**Text to read**.
## Start

The Aramoho Whanganui Rowing Club flag has flown proudly over the past week, celebrating the club winning the women's premier coxless four championship title at Lake Ruataniwha.
While individual club rowers have been successful in various composite combinations over recent seasons, this was a complete Aramoho Whanganui crew, following the decision by officials to enable this event to be contested by individual clubs this year.
Stroked by Jackie Gowler, strongly supported by Georgia Nugent-O'Leary, sister Kerri Gowler and with Phoebe Collier in the bow seat, the crew put on a powerful performance.
Establishing a boat-length lead in the first 100 metres, the crew were not seriously threatened over the remaining 1900 metres, winning by a comfortable margin of 4.5s in an overall time of 6m 54s from a Canterbury Rowing Club crew which also contained three seasoned international rowers.
This victory was the first "Red Coat" for 18-year-old Phoebe Collier. Red Coats have been awarded by Rowing NZ to individual winners of NZ Championship titles since 1887.
The success was also of major significance for the Aramoho Whanganui Rowing Club. The only previous time the club won this title was when it was a coxed event in 1986 and, under coach John Symes, the crew of Tracey Moorhouse, Fiona Symes, Judith Fretter and Kirsty Bell with coxswain Jean Forlong, were champions on Lake Karapiro.

## End

**Requests**.
(A) Name every rower in the crew that won the women's premier coxless four title at Lake Ruataniwha, as given in the rowing article.
(B) Reproduce the passage of the rowing article that opens with the words containing "Stroked by Jackie" and closes with "seasoned international rowers.".
Use only the rowing article for your responses.

**Source material**.
## Start

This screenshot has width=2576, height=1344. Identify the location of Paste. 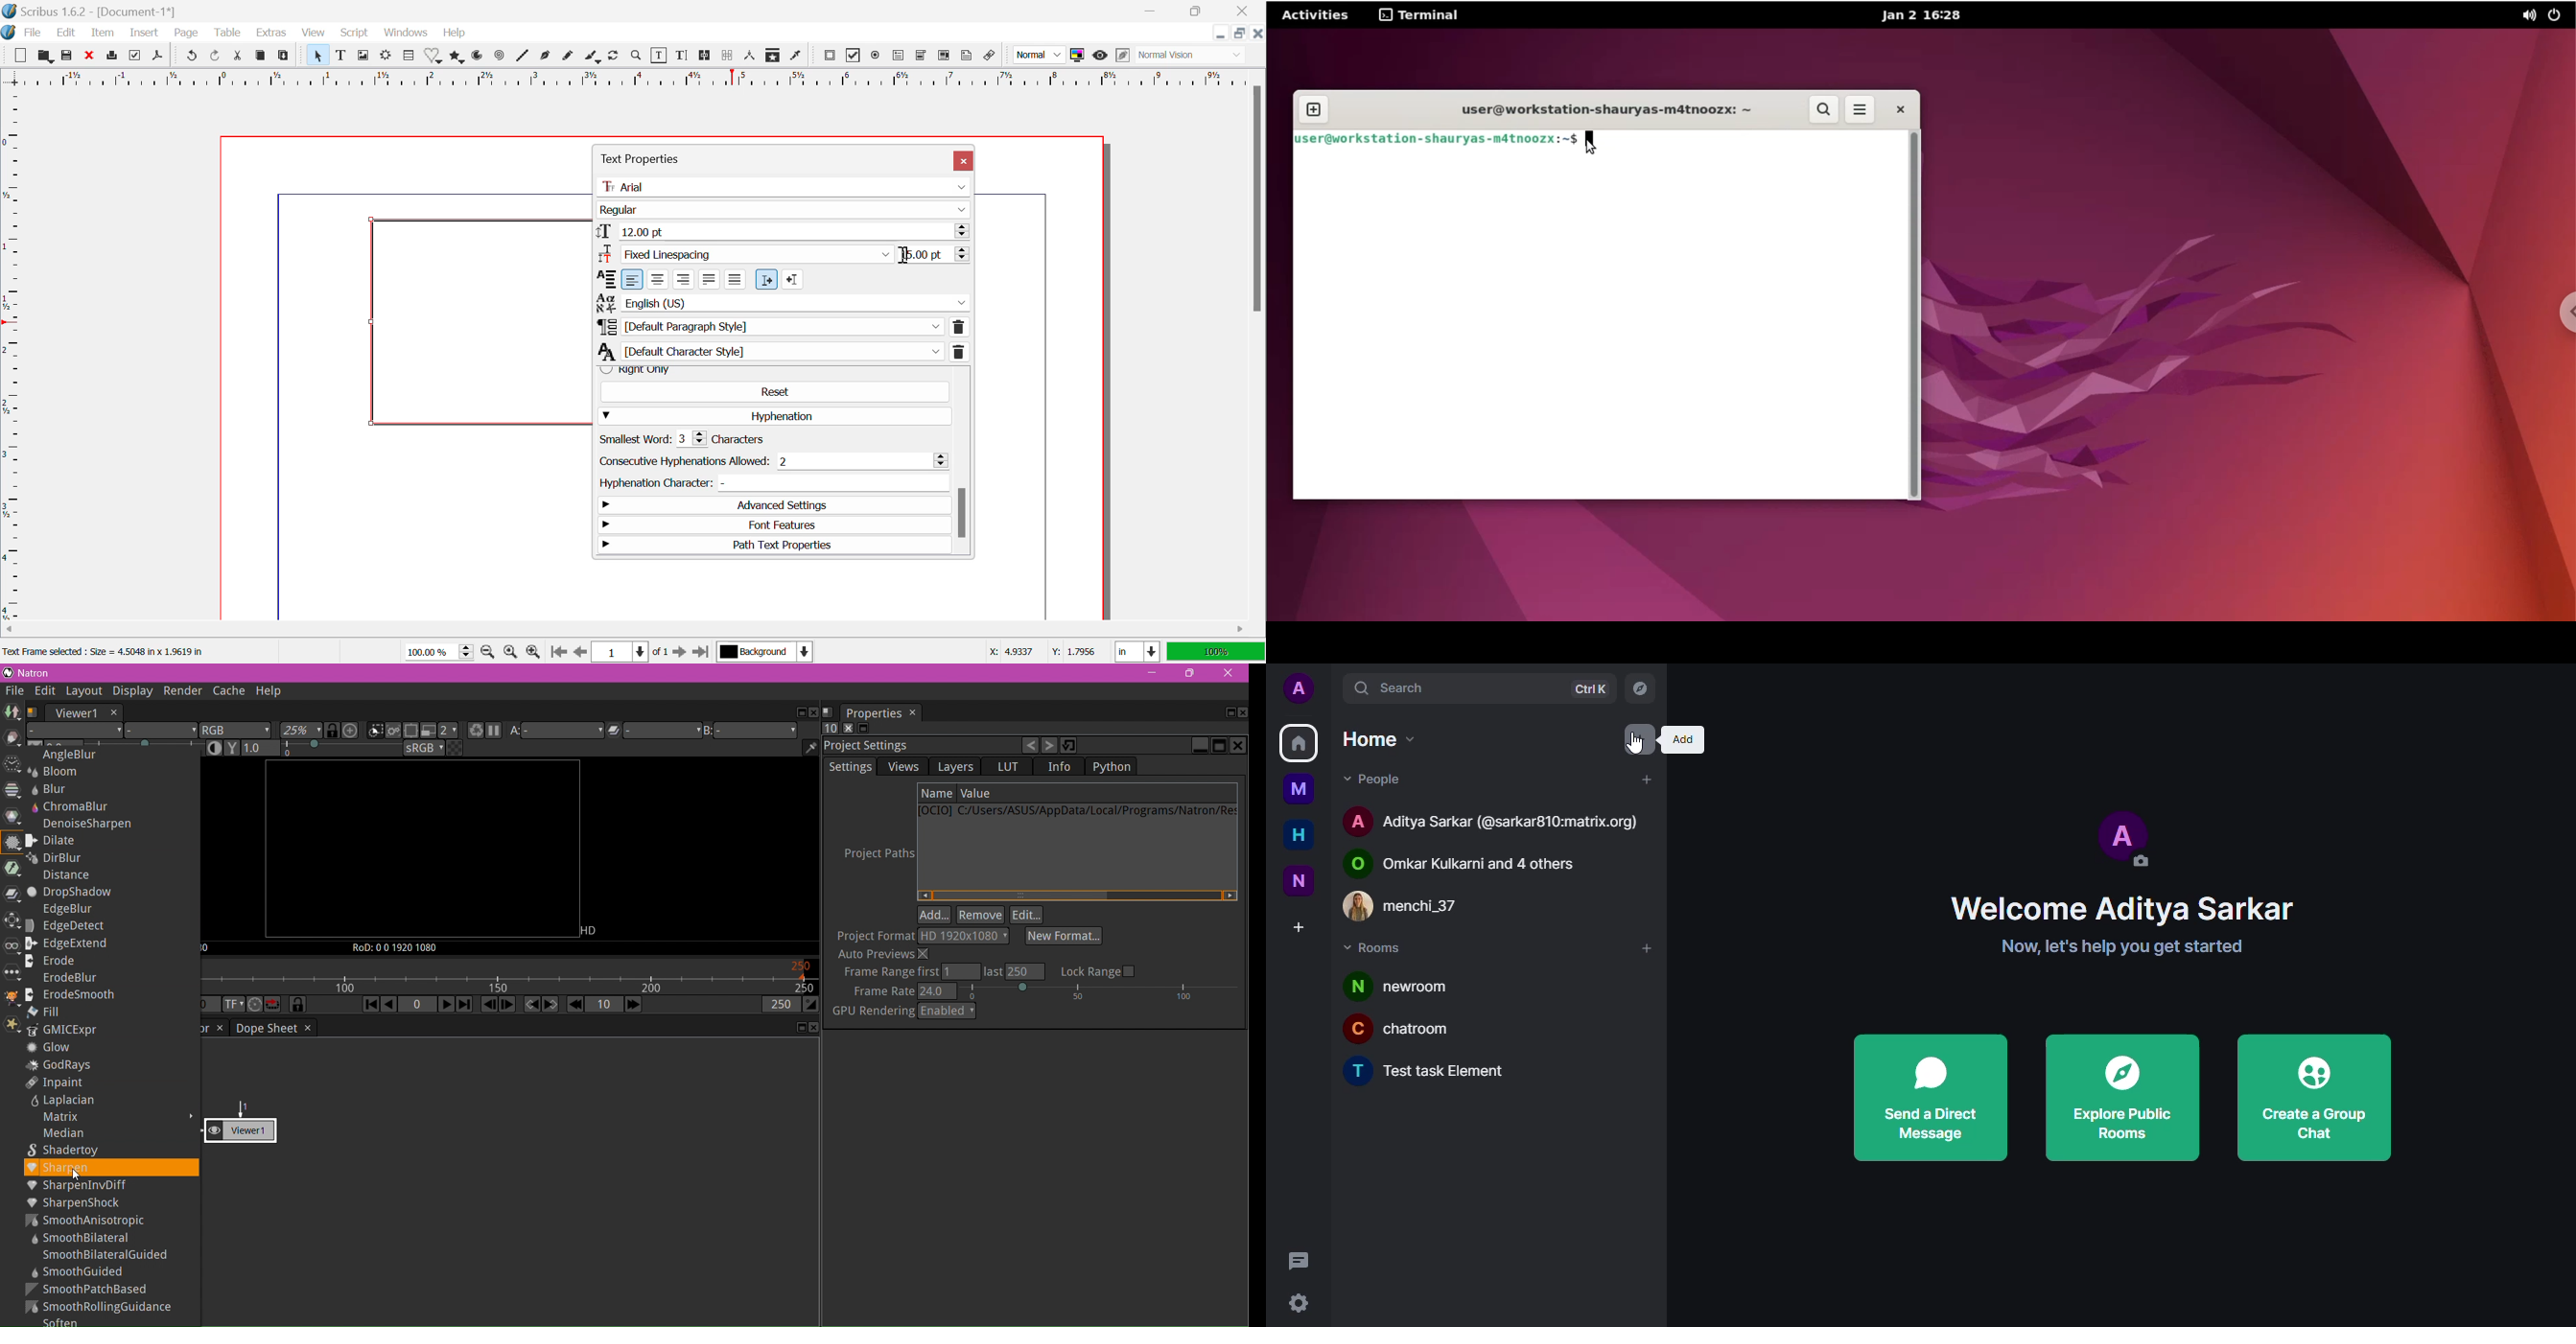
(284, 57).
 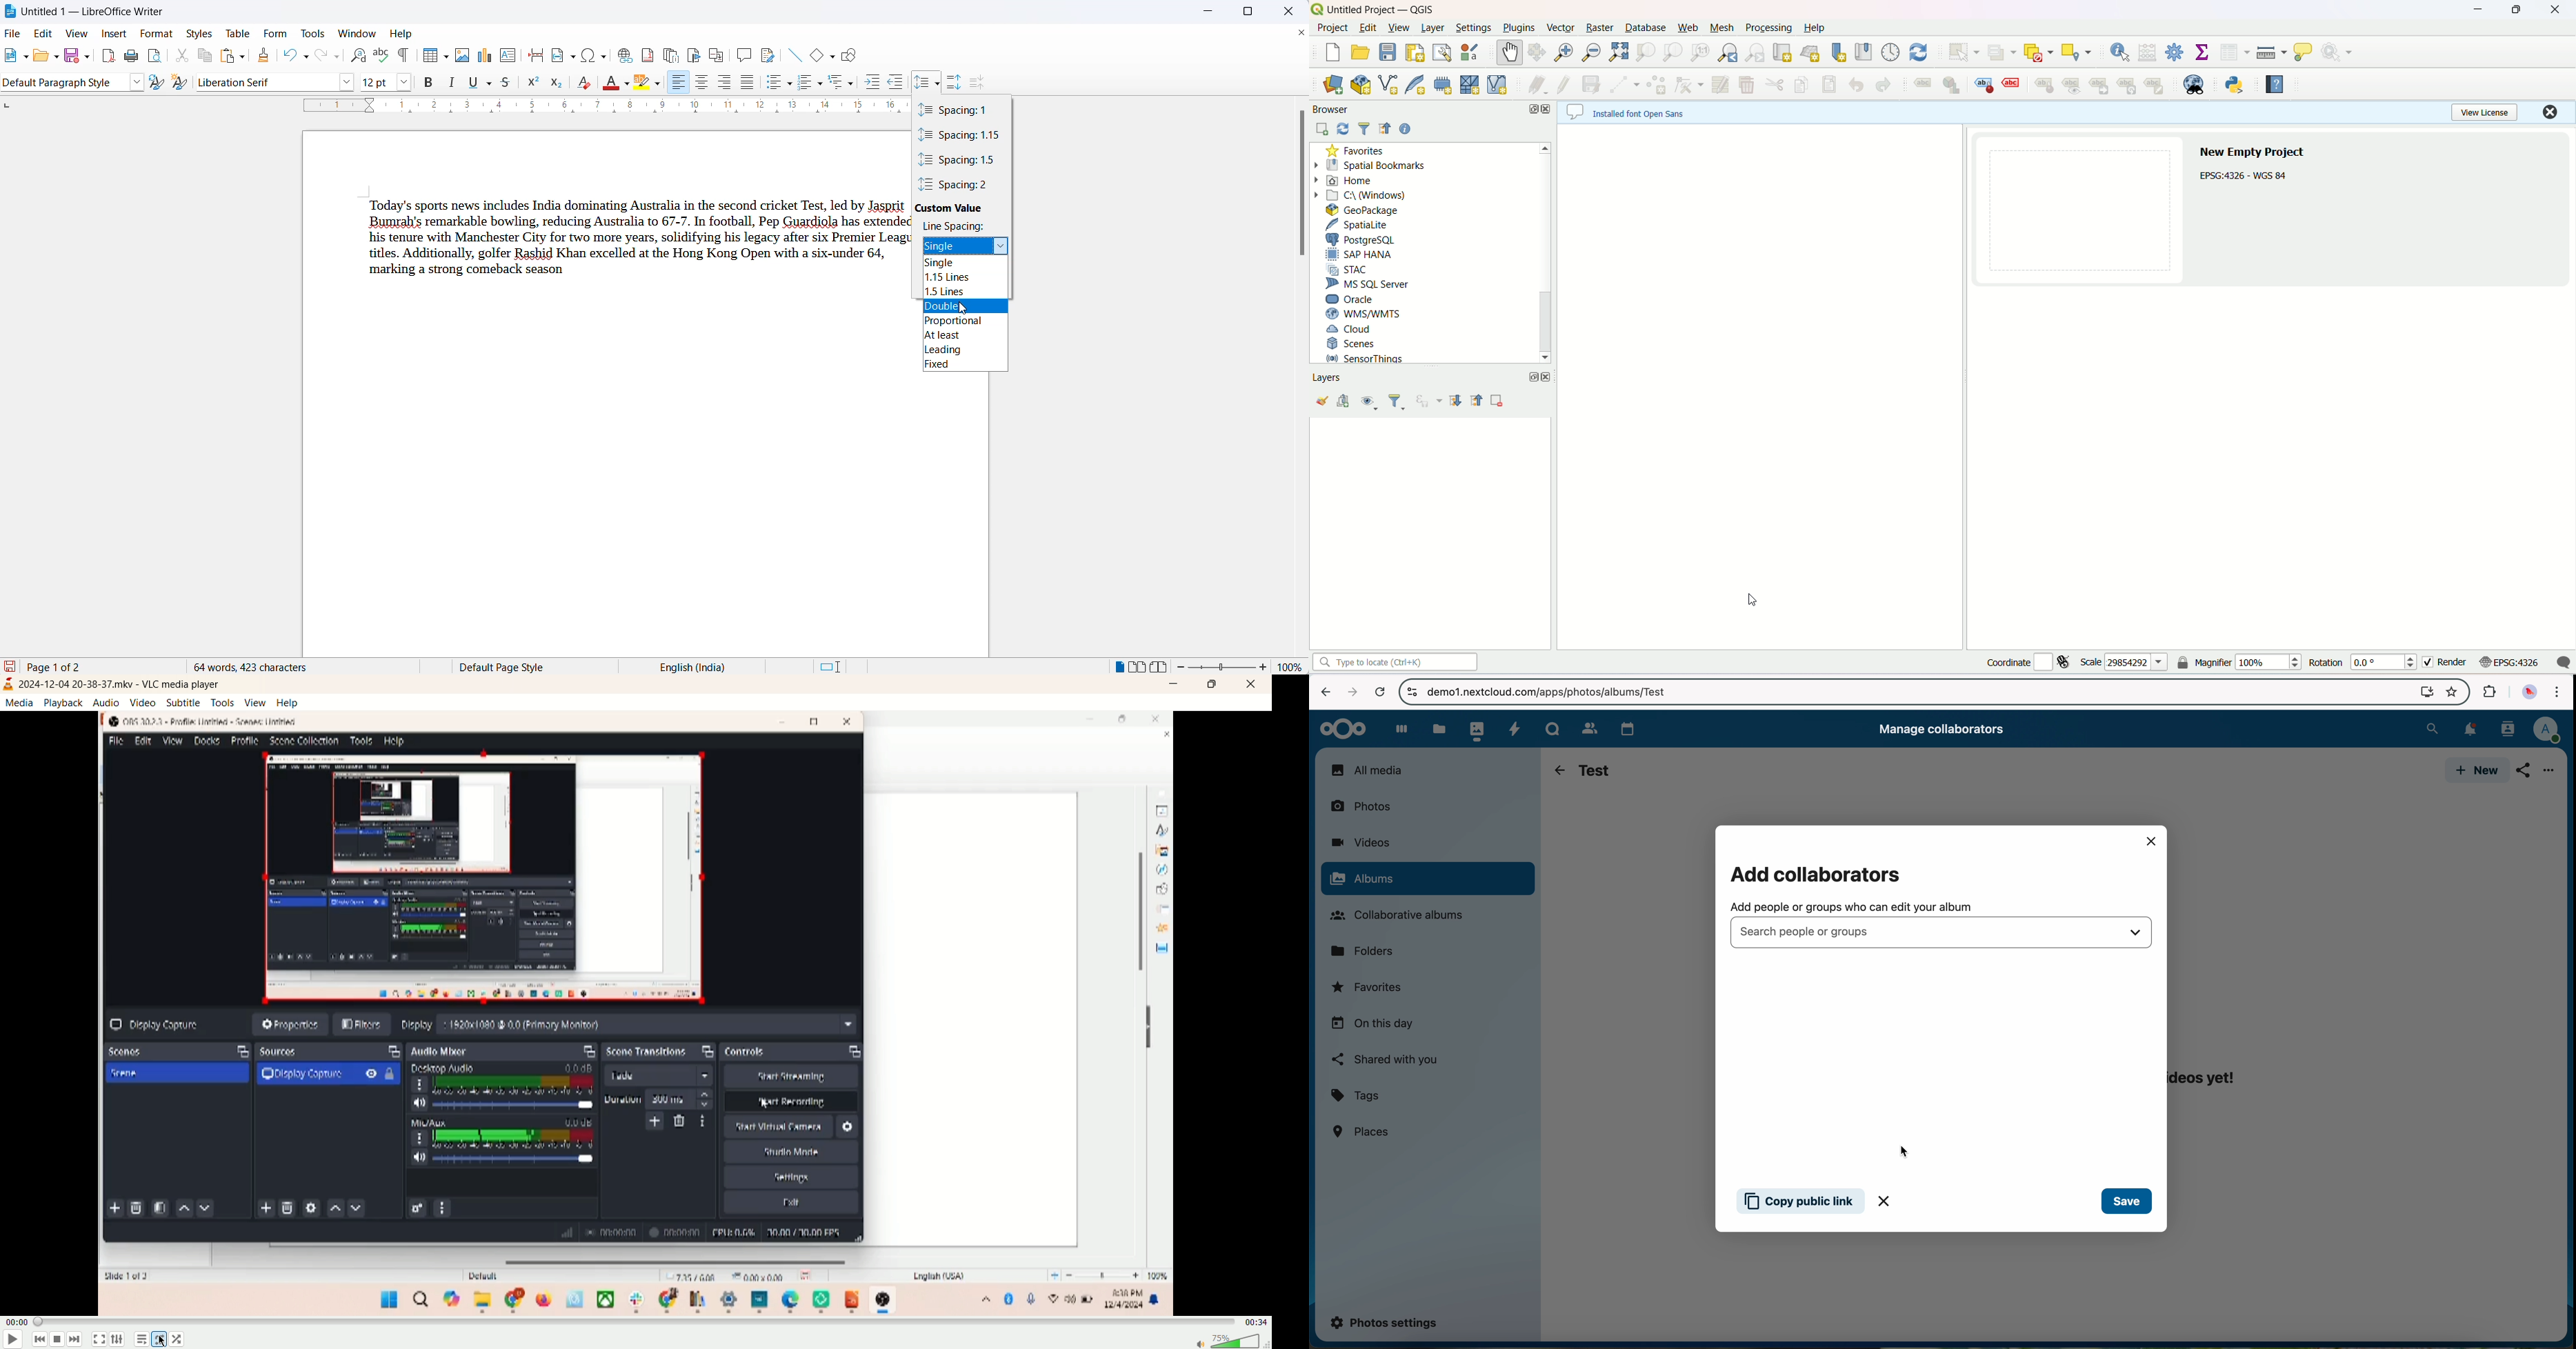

## End

**Task responses**.
(A) Jackie Gowler, Georgia Nugent-O'Leary, Kerri Gowler, Phoebe Collier

(B)
Stroked by Jackie Gowler, strongly supported by Georgia Nugent-O'Leary, sister Kerri Gowler and with Phoebe Collier in the bow seat, the crew put on a powerful performance.
Establishing a boat-length lead in the first 100 metres, the crew were not seriously threatened over the remaining 1900 metres, winning by a comfortable margin of 4.5s in an overall time of 6m 54s from a Canterbury Rowing Club crew which also contained three seasoned international rowers.